Peter Jaffrey Wheatley (5 March 1921 – 12 May 1997) was an English chemist, who published over 100 papers and 5 books on physical chemistry, crystallography and structural chemistry.

==Biography==

Wheatley was born on 5 March 1921 in Wilmslow, Cheshire. He was educated at King Edward VII School (photo) in Sheffield, where he was Head Prefect in 1938/1940, Captain of cricket for two years and 1st XI footballer for four. He began a degree at Oxford at the start of World War II, but was soon enlisted as a bombardier. He was captured during the Fall of Singapore in 1942. After four years as a prisoner of war, and working on the Burma railway, and then regaining his health, Wheatley returned to Oxford, studying at Queen's College (1946-1948) and Merton College (1948-1949). He was awarded a first in chemistry in 1948 and a DPhil in physical chemistry in 1951.

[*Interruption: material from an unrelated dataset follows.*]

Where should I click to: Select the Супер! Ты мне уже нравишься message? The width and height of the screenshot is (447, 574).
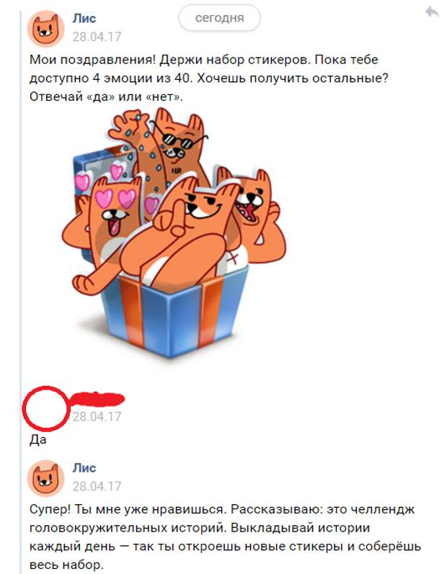click(x=226, y=537)
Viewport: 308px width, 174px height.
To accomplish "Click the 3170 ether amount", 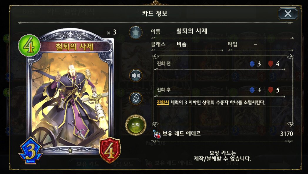I will [286, 134].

Wheatley married Edna Mary Bolton (known as Jo) in Sheffield in 1948. In September 1949 they sailed First Class from Liverpool on the Cunard Line’s Ascania to Quebec, en route to the Twin Cities, where Wheatley was a Commonwealth Fellow at the University of Minnesota for a year. On their return to the UK the first of their daughters was born in 1950. The following year they moved to Leeds, where Wheatley had a Lectureship in Chemistry. Their two other daughters were born in 1953 and 1954.

Biochemist Richard E. Dickerson recalls that “in 1957, Peter J. Wheatley despaired of supporting a wife and two children on his Leeds professorial salary of £900 per annum (then $2,500), resigned from the university, and prepared to move to Zurich to head up a new crystallographic unit for Monsanto.”

After nine years in Switzerland, during which time he published several papers, Wheatley spent a year (1966-67) as visiting professor at the Department of Chemistry, University of Arizona, where he published a paper with John P. Schaefer on the structure of anisomycin.

Wheatley’s last position was in the Department of Physical Chemistry at Cambridge. During his years in Cambridge he became a Fellow of Queens' College “and was renowned at both Departmental and College level for his teaching and lecturing. He also served as British Co-editor of Acta Crystallographica from 1969 to 1980, processing a phenomenal number of papers with care, knowledge and not a little tact!” Wheatley was made a Life Fellow of Queens' when he retired in 1988.

Peter Jaffrey Wheatley died on 12 May 1997, aged 76. His ashes were scattered at Cambridge Crematorium four days later. 'Jo' died in Cambridge on 17 July 2005, aged 80; she was cremated on the 29 July.

==Publications==
Wheatley published 5 books and more than 100 papers.
===Books===
- Determination of Molecular Structure, Clarendon Press, Oxford, 1959 (2nd ed, 1981: ISBN 978-0486640686)
- The Chemical Consequences of Nuclear Spin, North-Holland Publishing Company, 1970 (ISBN 978-0720401707)

===Papers===
A list of 62 papers published from to 1948 to 1981 is shown on the Chemistry Tree website.